Last week I was asked to comment for Crain’s article this morning on Yuuguu. I had to offer up a disclaimer, as I do now, that I have done a little bit of work for Yuuguu and I’m under NDA on what I know about the specifics of the internals of their technology.

Typically when asked to quote I give the journalist way more than they need in the knowledge they’ll pick out the one sentence that fits the story they want to tell. On this occasion what I said in full was:

“Yuuguu is interesting because they’ve executed a plan quite wisely. Rather than get overly clever about technology as many start-ups in the web sector do, they’ve used a suite of established technologies, understood user expectations and then combined them expertly. You don’t know how hard it is to do that right until you try.

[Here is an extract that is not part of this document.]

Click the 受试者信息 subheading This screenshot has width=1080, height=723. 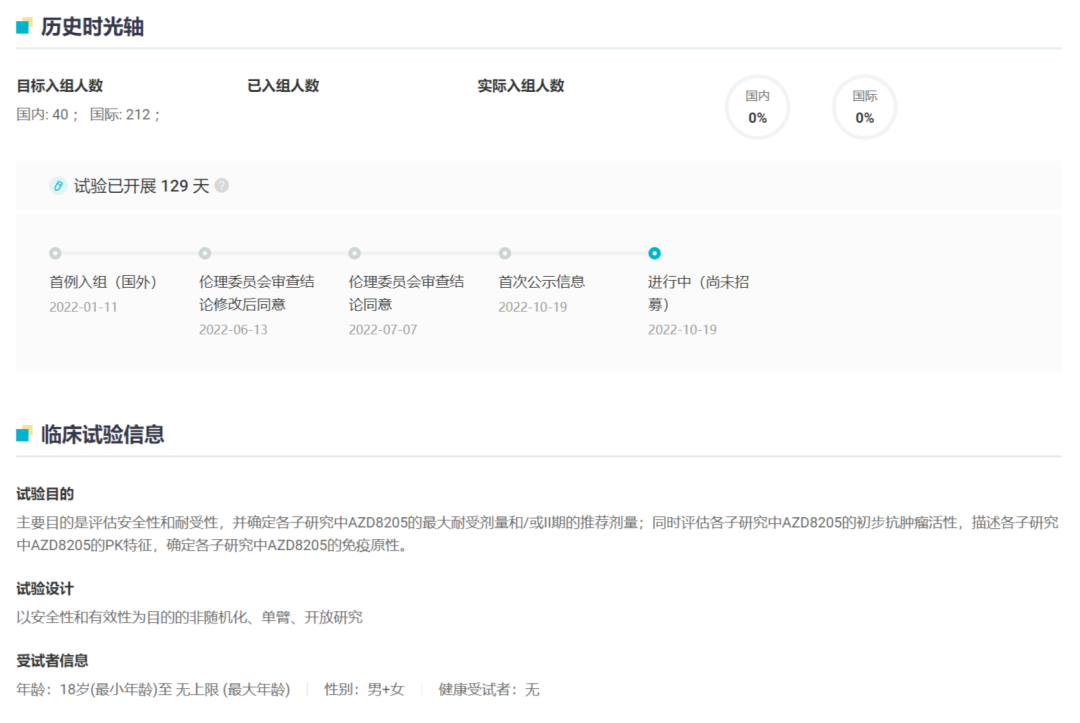coord(52,660)
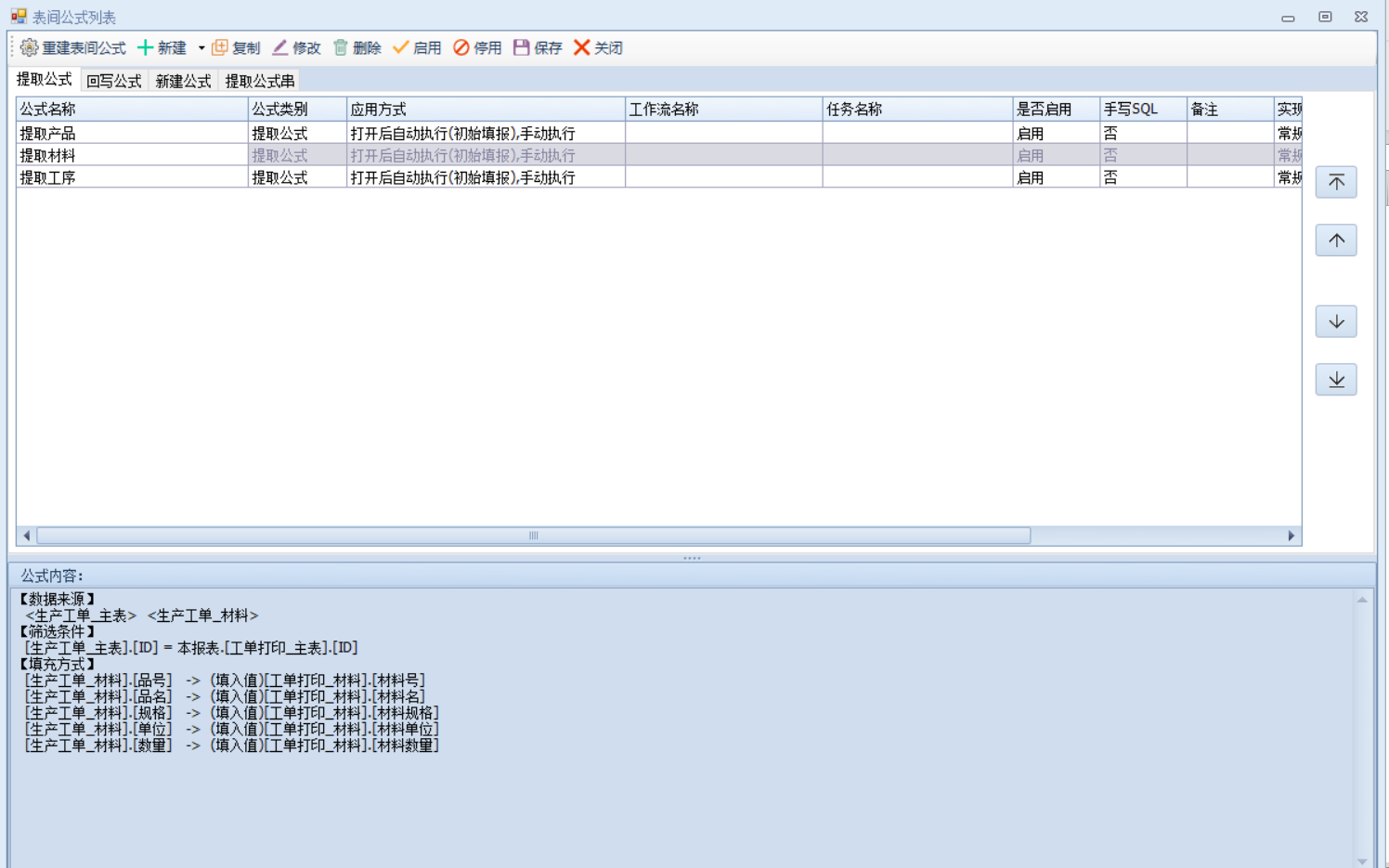Switch to the 回写公式 tab
Viewport: 1389px width, 868px height.
[x=113, y=81]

They’re also very different to the other IM services out there - they’ve skirted around the problems people have with VoIP in a way that gives them a solid, proven business model.

They’ve taken on multiple markets at once in a way established players in those sectors are going to have a problem responding to quickly.

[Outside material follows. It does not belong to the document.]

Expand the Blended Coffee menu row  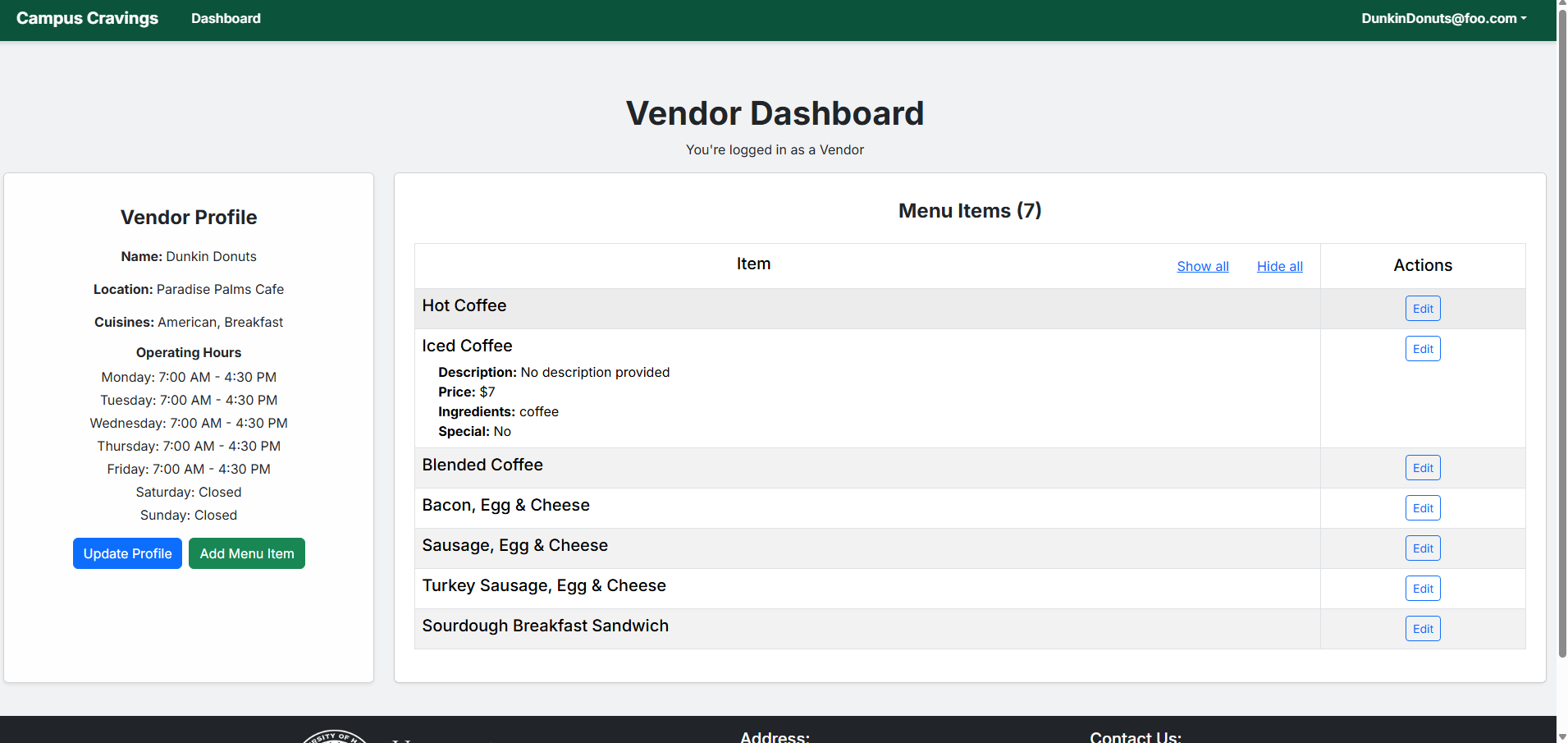click(x=482, y=466)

Even better, they haven’t spent years trying to come up with proprietary protocols and re-inventing the wheel, but instead cleverly blended together the best of what works and extended it to produce something greater than the sum of its parts.

They’re in a tough area and they’re competing on multiple fronts, but I think they’re in a strong position. The IM sector is not engaging with the audience Yuuguu is and uses technology that would scare most IT admins away from deploying it anyway, the web conferencing sector still don’t “get” the modern Web in my opinion, and the companies selling shared desktop solutions have just had Yuuguu chop their business model out from under them - but many have yet to realise it yet, so aren’t responding.

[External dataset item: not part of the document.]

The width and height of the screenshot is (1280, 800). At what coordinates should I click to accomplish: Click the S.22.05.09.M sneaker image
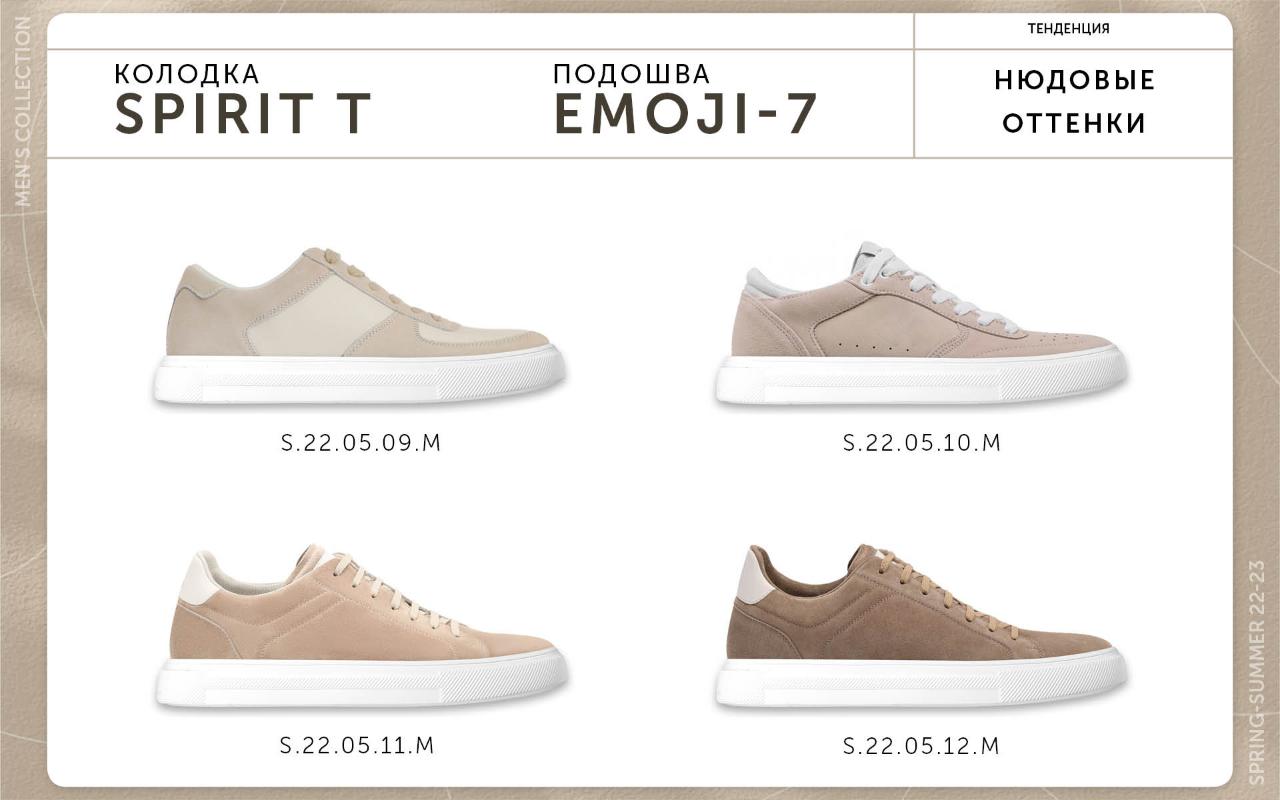pyautogui.click(x=362, y=325)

The only real threat might come from better SIP services threatening their revenue model and customers communicating on voice outside of the Yuuguu system. Having spoken to the guys at Yuuguu though, I wouldn’t be surprised if they don’t already have an answer to that.”

I think Yuuguu are a clever outfit that are doing something quite unique. They aren’t innovating in the madcap “let’s reinvent the wheel way”, nor are they jumping on a bandwagon and trying to use the words “social networking” in their business plan. They’ve looked at what does and doesn’t work, found a way to make something that works better and then established a set of technologies based on best industry practice to make those ideas happen. And all the while, the business model is sat right at the core of what they’re doing.

I hope Yuuguu does take off, and does make considerable profits in the long-term. It would be great to see a local tech start-up fly.